Cambia "Charizard" por "Pikachu" y vuelve a escribir todos estos datos sin modificar nada más.
☆ ☆ ☆
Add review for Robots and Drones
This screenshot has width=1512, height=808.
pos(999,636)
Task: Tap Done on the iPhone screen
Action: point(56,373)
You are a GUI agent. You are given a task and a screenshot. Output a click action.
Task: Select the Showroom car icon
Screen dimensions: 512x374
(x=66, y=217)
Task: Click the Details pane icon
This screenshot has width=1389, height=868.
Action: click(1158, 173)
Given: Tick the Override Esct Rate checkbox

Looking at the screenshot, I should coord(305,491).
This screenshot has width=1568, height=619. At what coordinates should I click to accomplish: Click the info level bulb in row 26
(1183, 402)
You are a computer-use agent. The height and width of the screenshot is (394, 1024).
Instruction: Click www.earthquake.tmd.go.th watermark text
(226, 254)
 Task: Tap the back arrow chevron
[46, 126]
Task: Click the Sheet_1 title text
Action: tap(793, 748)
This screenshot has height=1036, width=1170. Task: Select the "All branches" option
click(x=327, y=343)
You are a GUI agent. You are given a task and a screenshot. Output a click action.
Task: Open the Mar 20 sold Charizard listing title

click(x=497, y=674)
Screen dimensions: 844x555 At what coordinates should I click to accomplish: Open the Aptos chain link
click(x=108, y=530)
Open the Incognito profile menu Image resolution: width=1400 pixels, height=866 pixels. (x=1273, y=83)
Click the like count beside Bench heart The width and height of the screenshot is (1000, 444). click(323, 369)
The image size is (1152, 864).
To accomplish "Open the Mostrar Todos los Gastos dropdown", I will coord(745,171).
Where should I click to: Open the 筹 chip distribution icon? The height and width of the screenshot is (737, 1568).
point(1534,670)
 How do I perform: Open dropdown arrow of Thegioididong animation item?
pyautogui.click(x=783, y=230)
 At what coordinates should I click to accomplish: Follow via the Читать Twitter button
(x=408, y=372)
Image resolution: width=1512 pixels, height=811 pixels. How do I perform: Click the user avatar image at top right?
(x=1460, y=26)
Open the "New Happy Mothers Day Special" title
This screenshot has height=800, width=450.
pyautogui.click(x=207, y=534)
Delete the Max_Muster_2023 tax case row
☆ ☆ ☆
Respuesta al ejercicio:
Add review for Robots and Drones
This screenshot has width=1512, height=808.
pos(999,636)
Task: Tap Done on the iPhone screen
Action: point(56,373)
You are a GUI agent. You are given a task and a screenshot. Output a click action.
Task: Select the Showroom car icon
Screen dimensions: 512x374
(x=66, y=217)
Task: Click the Details pane icon
This screenshot has width=1389, height=868.
Action: click(1158, 173)
Given: Tick the Override Esct Rate checkbox

Looking at the screenshot, I should coord(305,491).
This screenshot has width=1568, height=619. At what coordinates should I click to accomplish: Click the info level bulb in row 26
(1183, 402)
You are a computer-use agent. The height and width of the screenshot is (394, 1024).
Instruction: Click www.earthquake.tmd.go.th watermark text
(226, 254)
 Task: Tap the back arrow chevron
[46, 126]
Task: Click the Sheet_1 title text
Action: tap(793, 748)
This screenshot has height=1036, width=1170. Task: Select the "All branches" option
click(x=327, y=343)
You are a GUI agent. You are given a task and a screenshot. Output a click action.
Task: Open the Mar 20 sold Pikachu listing title

click(x=497, y=674)
Screen dimensions: 844x555 At what coordinates should I click to accomplish: Open the Aptos chain link
click(x=108, y=530)
Open the Incognito profile menu Image resolution: width=1400 pixels, height=866 pixels. (x=1273, y=83)
Click the like count beside Bench heart The width and height of the screenshot is (1000, 444). click(323, 369)
The image size is (1152, 864).
To accomplish "Open the Mostrar Todos los Gastos dropdown", I will coord(745,171).
Where should I click to: Open the 筹 chip distribution icon? The height and width of the screenshot is (737, 1568).
point(1534,670)
 How do I perform: Open dropdown arrow of Thegioididong animation item?
pyautogui.click(x=783, y=230)
 At what coordinates should I click to accomplish: Follow via the Читать Twitter button
(x=408, y=372)
Image resolution: width=1512 pixels, height=811 pixels. How do I perform: Click the user avatar image at top right?
(x=1460, y=26)
Open the "New Happy Mothers Day Special" title
This screenshot has height=800, width=450.
pyautogui.click(x=207, y=534)
Delete the Max_Muster_2023 tax case row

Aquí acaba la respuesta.